Ugh, it is beyond depressing to imagine Apple bigwigs sitting around discussing ways to make absolutely certain teens keep getting ostracized until they buy their overpriced product.
If someone is ostracizing you because you do not own an iPhone, you probably want to avoid that person. I have never met anyone who would do this and frankly, only an extremely nasty person would do this. I am mean seriously, why ostracized someone because they use a different type of phone?
It's not simply a MeanGirls experience of not being cool enough. Most Americans don't use or have 3rd party apps like WhatsApp, so most people will fall-back to SMS, which is objectively a much worse experience. I feel like the adult equivalent is getting group dinner with a friend with severe allergies or dietary restrictions. You care about your friend, and you want to invite them, but the effort to include them is high and sometimes you want to try a restaurant you know they can't eat at, so you skip the invite. I'm a vegetarian, and I know my friends skip me outright in the steakhouse dinners.

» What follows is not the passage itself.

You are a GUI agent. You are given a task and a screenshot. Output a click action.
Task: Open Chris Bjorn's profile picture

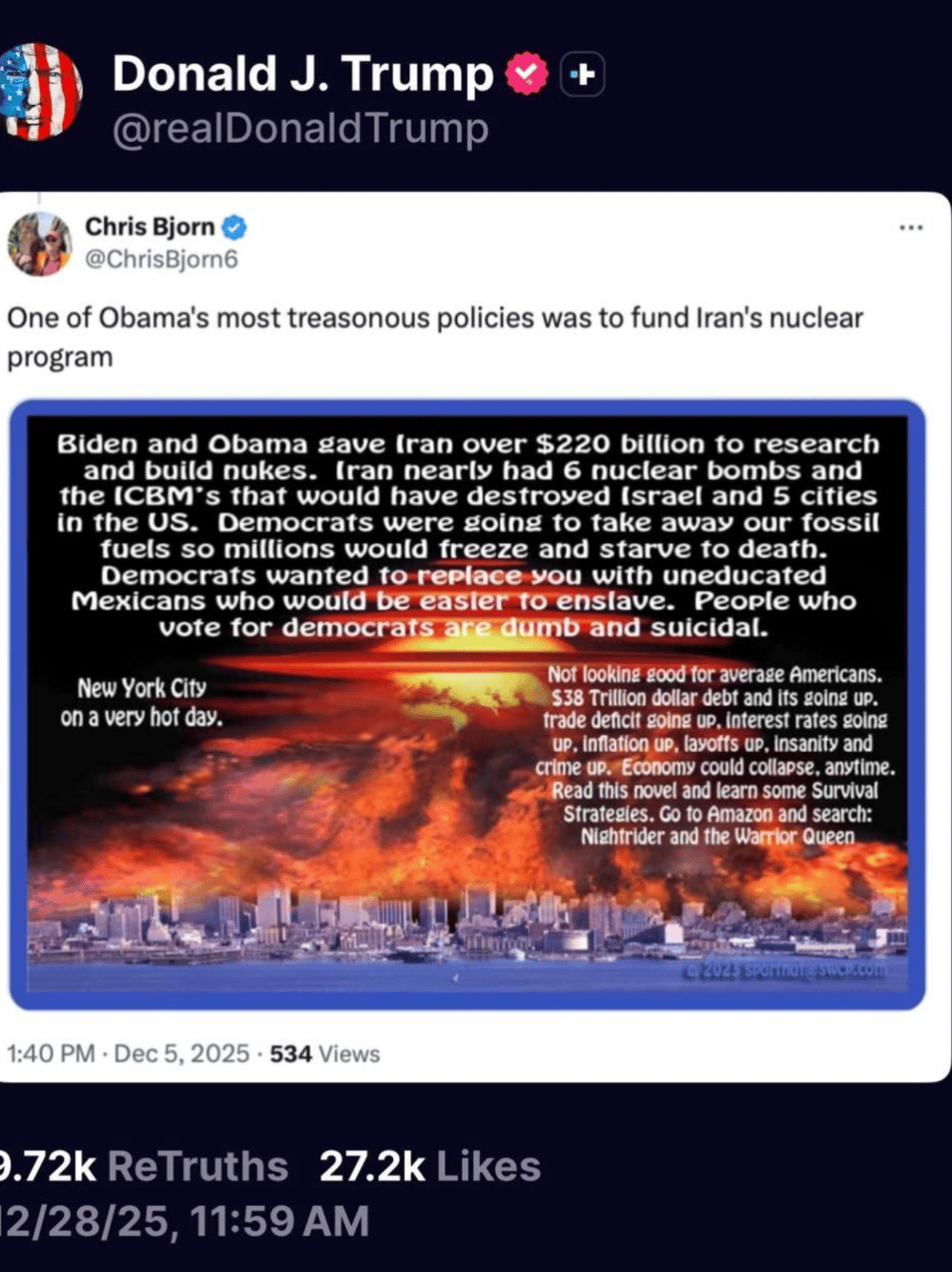(39, 243)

50% of Americans have an iPhone, and that is even higher for teenagers (almost 90%). That means >50% of people have this superior group functionality built-in (can't beat defaults). That means for teenagers, most of your friends will have iMessages, and most will be able to do effortless group chats, and its a statistical dice-roll to see if someone doesn't have an iPhone. You become "that guy" that causing disruption, and you'll 100% be ignored sporadically.
Again, the issue isn't "I don't wanna see green bubbles", the issue is "I don't want to bother with a third party app for this conversation". Since most people don't regularly use 3rd party messaging apps, there's a coordination issue to be solved picking the app and confirming everyone has it, OR falling back to SMS which is pretty messy. The alternative is to skip one friend and just fill them in later. Sometimes it's easier, it's not an elitist attempt to ostracize.
This is an adulting problem. Most of my adult friends use WhatsApp around me. So, our kids use WhatsApp because that is how they communicate with us. So, the "actual" solution is to start using WhatsApp (or whatever) and get your friends to do it. Then force your kids to do it ... then bam, iMessage no longer matters.
First of all you forget what it's like being a teen/young person I guess, or perhaps your personality is different from most, but that sort of social pressure is quite tough on people.
Apple also relies on the path of least resistance as well, if someone is having a poor experience in a group chat with their iPhone friends...it just becomes "easy" for them to choose an iPhone the next time they change phones.
Look at other companies, Microsoft porting Office etc to MacOS, Google services like maps gmail etc available on the iPhone. It's only Apple that walls their tech in so that it's only on iPhone - they don't care about profit lost to not expanding their reach because they reinforce their own platform.
> I am mean seriously, why ostracized someone because they use a different type of phone?
Your current lived experiences may not be in sync with people in their teens or twenties. This is a well-known phenomenon called "green bubble bullying" that Apple has masterfully orchestrated to make people force other people to buy their phones.
You don't think Apple brass is doing everything in their power to convince non-iPhone users to switch to an iPhone? Every excluded teen is another potential customer and to pretend they don't know that is beyond naïve.
Do you have data about that or are you assuming you and your friends are representative of the majority of users?
It seems like one side of the debate says "I have experienced this, and the product features seem to encourage this behavior" and the other side says "No one really does this, you just have a few insane friends who happen to use iOS".
Feels like gaslighting when you've experienced this sort of behavior yourself, and not even from tweens who aren't well adjusted to the world, from your middle aged and up friends and family who are bought into that ecosystem.
That said, I've only seen this green vs blue debate reported on in the context of American teens. Even if it is accurate in that group (questionable), that group make up a tiny portion of global smartphone users. Even if the actual group who care are double that, it's still tiny.
As such, it seems unlikely this is such a critical thing that Apple bigwigs are sitting around discussing this group.